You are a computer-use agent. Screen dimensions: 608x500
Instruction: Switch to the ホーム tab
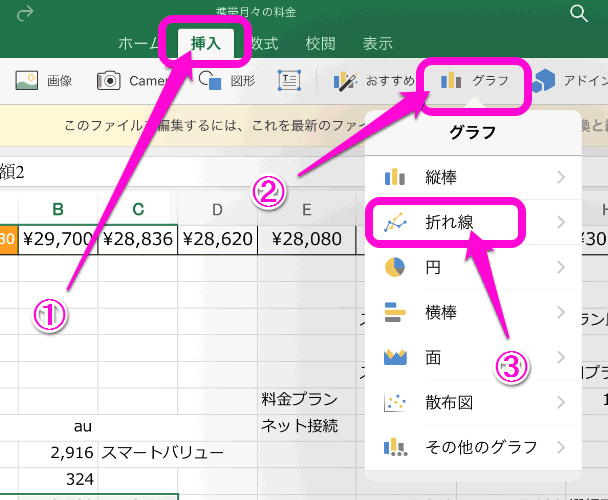[x=139, y=43]

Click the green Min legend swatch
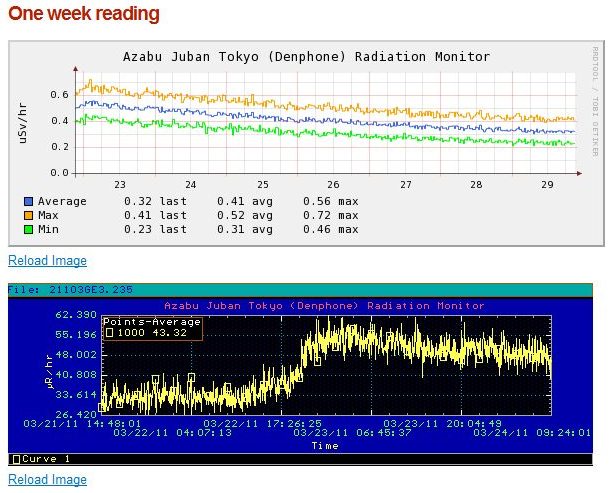[x=28, y=230]
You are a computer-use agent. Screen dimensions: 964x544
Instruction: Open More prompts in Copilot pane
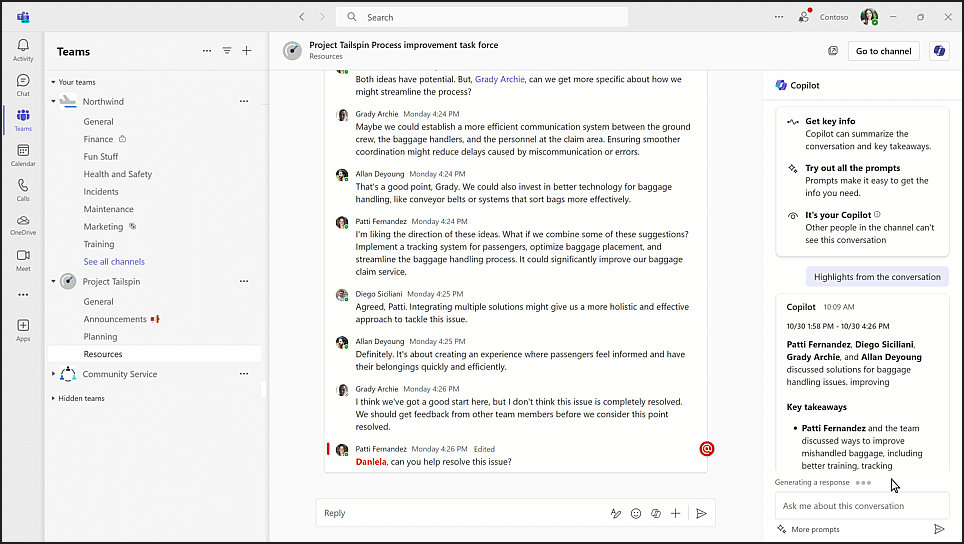point(814,529)
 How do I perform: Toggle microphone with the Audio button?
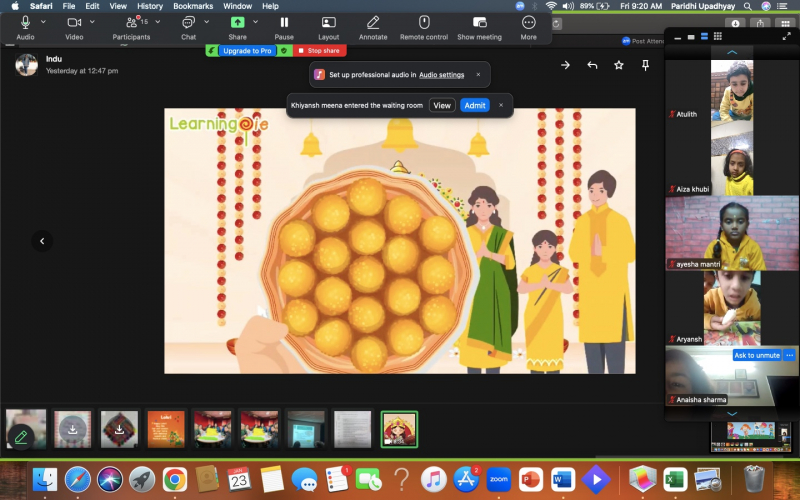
────────────────
* [AIM]: Switch every "Instruction" in the data above to "Task" and write the lines out again with no other changes. Leave the pictures out.

* [EXERCISE ANSWER]:
You are a computer-use agent. Screen dimensions: 608x500
Task: Switch to the ホーム tab
[x=139, y=43]

Click the green Min legend swatch
[x=28, y=230]
You are a computer-use agent. Screen dimensions: 964x544
Task: Open More prompts in Copilot pane
point(814,529)
 How do I perform: Toggle microphone with the Audio button?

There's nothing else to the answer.